Parfois aussi les lieux d'asile devenaient des lieux de meurtre et de débauches. Le comte Leudaste, qui s'était réfugié dans la basilique de Saint-Hilaire de Poitiers, « en sortait souvent, dit Grégoire de Tours (1. v, in fine), et faisait des irruptions dans plusieurs maisons, se livrant publiquement au pillage; souvent on le surprit en adultère dans l'enceinte des saints portiques. La reine, irritée de ce qu'il souillait de cette manière la maison sacrée du Seigneur, ordonna qu'il fût chassé de la basilique. >>

Sous la deuxième race, les lieux d'asile s'étaient tellement multipliés, et l'impunité qu'ils assuraient entraînait de si grands abus, qu'alors, comme dans l'antiquité, on usa de subterfuges pour y remédier sans recourir à la violence.

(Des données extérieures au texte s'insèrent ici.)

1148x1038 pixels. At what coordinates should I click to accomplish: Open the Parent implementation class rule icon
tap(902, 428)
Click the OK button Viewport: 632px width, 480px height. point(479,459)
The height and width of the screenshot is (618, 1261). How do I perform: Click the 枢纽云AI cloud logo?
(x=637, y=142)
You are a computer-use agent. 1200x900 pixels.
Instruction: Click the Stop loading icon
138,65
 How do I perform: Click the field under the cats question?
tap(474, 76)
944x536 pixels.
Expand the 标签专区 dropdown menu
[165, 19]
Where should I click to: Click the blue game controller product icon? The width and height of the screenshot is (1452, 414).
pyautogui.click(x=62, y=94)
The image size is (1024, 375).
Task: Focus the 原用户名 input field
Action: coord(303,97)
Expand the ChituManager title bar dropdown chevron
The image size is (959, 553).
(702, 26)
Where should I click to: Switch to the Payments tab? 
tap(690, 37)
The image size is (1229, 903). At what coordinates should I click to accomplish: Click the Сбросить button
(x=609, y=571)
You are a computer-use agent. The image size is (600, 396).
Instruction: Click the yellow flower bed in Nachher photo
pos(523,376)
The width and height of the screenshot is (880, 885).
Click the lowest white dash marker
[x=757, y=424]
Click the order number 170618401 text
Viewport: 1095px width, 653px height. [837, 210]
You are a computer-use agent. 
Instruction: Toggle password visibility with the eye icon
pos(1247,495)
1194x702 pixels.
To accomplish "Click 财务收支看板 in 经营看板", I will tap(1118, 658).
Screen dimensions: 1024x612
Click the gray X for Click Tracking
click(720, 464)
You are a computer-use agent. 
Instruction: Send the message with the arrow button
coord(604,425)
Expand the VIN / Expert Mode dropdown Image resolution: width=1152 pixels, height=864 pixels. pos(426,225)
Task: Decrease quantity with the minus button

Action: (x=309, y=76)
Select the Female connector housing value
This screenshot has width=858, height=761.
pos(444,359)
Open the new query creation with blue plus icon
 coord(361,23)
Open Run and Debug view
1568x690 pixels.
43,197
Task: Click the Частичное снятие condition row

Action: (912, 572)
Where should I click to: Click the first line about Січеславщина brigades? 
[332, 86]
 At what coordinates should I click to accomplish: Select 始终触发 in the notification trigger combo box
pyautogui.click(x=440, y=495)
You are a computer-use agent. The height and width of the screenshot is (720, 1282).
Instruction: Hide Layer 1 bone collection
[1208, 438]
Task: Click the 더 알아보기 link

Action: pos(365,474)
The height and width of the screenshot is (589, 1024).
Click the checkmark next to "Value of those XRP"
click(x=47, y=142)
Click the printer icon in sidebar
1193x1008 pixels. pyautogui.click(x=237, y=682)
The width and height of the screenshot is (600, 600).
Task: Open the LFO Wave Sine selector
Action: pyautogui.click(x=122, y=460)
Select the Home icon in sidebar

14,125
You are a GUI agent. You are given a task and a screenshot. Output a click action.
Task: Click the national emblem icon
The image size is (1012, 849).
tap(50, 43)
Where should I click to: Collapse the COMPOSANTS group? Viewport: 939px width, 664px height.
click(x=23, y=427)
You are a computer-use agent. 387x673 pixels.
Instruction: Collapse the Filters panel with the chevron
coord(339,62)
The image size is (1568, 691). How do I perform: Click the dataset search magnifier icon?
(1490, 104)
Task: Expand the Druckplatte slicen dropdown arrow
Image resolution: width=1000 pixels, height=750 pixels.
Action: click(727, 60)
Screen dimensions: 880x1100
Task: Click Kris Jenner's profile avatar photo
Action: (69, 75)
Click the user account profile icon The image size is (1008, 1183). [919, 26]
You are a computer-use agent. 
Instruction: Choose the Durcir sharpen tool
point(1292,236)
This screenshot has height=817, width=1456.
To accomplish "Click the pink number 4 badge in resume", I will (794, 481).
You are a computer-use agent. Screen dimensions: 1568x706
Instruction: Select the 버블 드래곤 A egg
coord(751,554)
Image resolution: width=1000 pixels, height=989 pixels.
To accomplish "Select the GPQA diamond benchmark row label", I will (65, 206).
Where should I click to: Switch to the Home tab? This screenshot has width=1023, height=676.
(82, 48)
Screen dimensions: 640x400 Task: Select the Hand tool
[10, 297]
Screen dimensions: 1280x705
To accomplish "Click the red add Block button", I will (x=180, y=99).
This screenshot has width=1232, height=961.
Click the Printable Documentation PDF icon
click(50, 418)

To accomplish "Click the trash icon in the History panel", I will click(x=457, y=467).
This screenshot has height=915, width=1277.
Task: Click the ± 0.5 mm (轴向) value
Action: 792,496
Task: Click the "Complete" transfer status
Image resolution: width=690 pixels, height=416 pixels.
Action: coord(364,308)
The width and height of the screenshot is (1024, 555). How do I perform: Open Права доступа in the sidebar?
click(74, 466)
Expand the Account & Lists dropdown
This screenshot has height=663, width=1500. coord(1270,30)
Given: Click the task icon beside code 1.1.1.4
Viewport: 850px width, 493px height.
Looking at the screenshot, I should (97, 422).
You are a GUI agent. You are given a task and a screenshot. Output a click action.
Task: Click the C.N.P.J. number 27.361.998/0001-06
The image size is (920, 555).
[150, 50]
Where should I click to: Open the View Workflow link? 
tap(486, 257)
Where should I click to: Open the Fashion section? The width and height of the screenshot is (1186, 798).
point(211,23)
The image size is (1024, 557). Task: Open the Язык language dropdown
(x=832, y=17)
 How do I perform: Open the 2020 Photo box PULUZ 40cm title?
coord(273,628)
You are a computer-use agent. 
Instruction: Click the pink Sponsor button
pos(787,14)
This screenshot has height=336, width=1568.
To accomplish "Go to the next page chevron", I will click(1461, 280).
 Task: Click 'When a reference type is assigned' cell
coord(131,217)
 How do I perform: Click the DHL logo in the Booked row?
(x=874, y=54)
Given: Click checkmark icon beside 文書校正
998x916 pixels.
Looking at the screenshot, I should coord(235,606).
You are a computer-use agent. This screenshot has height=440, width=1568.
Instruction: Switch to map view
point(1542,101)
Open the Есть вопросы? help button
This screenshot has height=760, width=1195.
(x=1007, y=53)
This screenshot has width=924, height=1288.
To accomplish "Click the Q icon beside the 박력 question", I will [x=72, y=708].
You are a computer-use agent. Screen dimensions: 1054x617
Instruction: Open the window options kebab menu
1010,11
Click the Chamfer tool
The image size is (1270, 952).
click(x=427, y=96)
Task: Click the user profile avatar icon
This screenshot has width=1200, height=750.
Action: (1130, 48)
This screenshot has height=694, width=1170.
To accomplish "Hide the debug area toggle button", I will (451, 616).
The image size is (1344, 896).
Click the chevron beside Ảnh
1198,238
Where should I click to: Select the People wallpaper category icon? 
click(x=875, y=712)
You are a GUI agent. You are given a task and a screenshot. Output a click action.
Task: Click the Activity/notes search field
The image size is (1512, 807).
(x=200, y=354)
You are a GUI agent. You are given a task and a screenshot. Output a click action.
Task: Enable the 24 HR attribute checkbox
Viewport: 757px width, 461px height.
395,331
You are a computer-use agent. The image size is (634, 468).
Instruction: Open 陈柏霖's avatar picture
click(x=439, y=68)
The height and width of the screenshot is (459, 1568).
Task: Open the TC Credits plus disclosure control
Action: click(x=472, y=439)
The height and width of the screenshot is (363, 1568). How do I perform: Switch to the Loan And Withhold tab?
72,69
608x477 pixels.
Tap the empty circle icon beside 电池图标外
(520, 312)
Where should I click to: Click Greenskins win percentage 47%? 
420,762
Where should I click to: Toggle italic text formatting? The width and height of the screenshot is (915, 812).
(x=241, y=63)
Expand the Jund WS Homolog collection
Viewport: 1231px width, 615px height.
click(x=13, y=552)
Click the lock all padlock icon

Ainsi un capitulaire de Carloman, rendu vers 744, défend de donner aucune nourriture aux coupables d'homicide ou d'un autre crime capital qui se seraient

réfugiés dans une église. On faisait en même temps garder avec soin toutes les issues, afin que les criminels ne pussent s'échapper. Le guet fut même imposé comme service public dans plusieurs chartes. Des lettres du mois de juin 1375, accordées par le seigneur de Meulan aux habitants de la ville qui demandent à renoncer à leur commune, les déchargent de l'obligation de faire le guet, en déclarant touꞌefois « que se il avenoit que aucuns malfaiteurs occeissent un homme ou feissent aucun meurtre ou aucun autre meffait, ou aucune malfaçon, et se ils se boutoient ou moustier ou en lieu semblable, lesdits habitants seront tenus à gaitter. »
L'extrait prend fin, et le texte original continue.